Presented by [Dr. Clint MacKinney, Emergency Dept. Physician and member of RUPRI]

(1-hourcall) [09-12-2013]

Alex Mitchell:I’d like to welcome everyone to today’s call, Creating Partnerships with Physicians. This is the fourth of five learning sessions that are part of the statewide initiative to improve and sustain quality of care provided by critical access hospitals. Stratis Health with support from the Minnesota Department of Health and Office of Rural Health and Primary Care is proud to host and offer this free programming to all 79 of Minnesota’s critical access hospitals.

Instead of going into great depth about our presenter today I’m going to pass it over to Dr. Clint MacKinney.

Clint, can you provide an introduction and go from there?

Clint MacKinney:I certainly can, Alex, thanks very much and welcome everyone to this conference. I’m hoping all of you have some lunch and can eat a little bit while you’re with us.

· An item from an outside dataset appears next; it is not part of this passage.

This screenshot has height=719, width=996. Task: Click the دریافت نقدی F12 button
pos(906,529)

I am a rural family doctor. I live just outside St. Cloud in St. Joseph. I work in the ER in Little Falls and in fact, right after this call I’ll be running up there to finish a shift I’m starting late where I’ll end up being until tomorrow morning. I also am really lucky to work part-time with the University of Iowa, College of Public Health. I work closely on a project identifying rural health innovations, both in healthcare delivery and finance. As part of that project, Jennifer Lundblad, present CEO of Stratis Health also works with me.

I’ve done quite a bit of work over my career outside clinical medicine, discussing the challenges of non-physicians working with physicians. Mary Wakefield, the head of HERSA, always talks about Clint, you and your frat brothers at the AMA… nonetheless, physicians are often a unique breed and sometimes it helps to know a little about their background and ways we can best work with them together.

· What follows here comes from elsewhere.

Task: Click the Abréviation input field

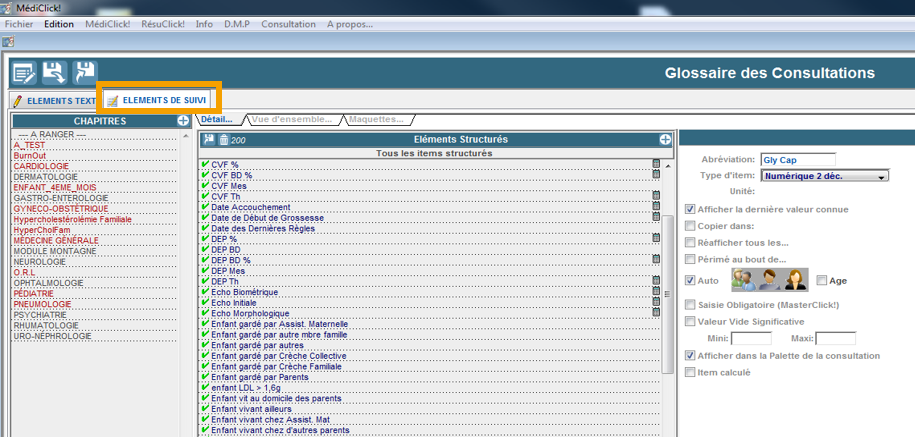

With that let me setup this talk a little bit for you if I could. There are a lot of changes going on in healthcare as you are all aware, some of them being very good especially around quality. I’ve done a lot of consulting work with rural hospitals and it’s always dismayed me that the quality improvement director as a point five FTE seems to be in a closet in the basement for his/her office.

What I’d like to think is that with some of the changes that are going on in healthcare right now, we’re elevating quality improvement officers. We should be speaking of QIOs as quality improvement officers that are on the same level as a CFO, and in the C suite, because increasing the quality, and when I say quality, clinical quality and the patient experience are being elevated to a level of finance that we’ve never really seen before.

This is a potentially exciting time, but we need to have physicians on board as we do this. Now, with that construct setting up that quality is going to be increasingly important and increasingly the finances of hospitals are going to be dependent upon quality as we see utilization and fees being ratcheted down, the way we will claw back some of that revenue for our hospitals is through delivering exceptional quality, exceptional patient care and therefore be competitive.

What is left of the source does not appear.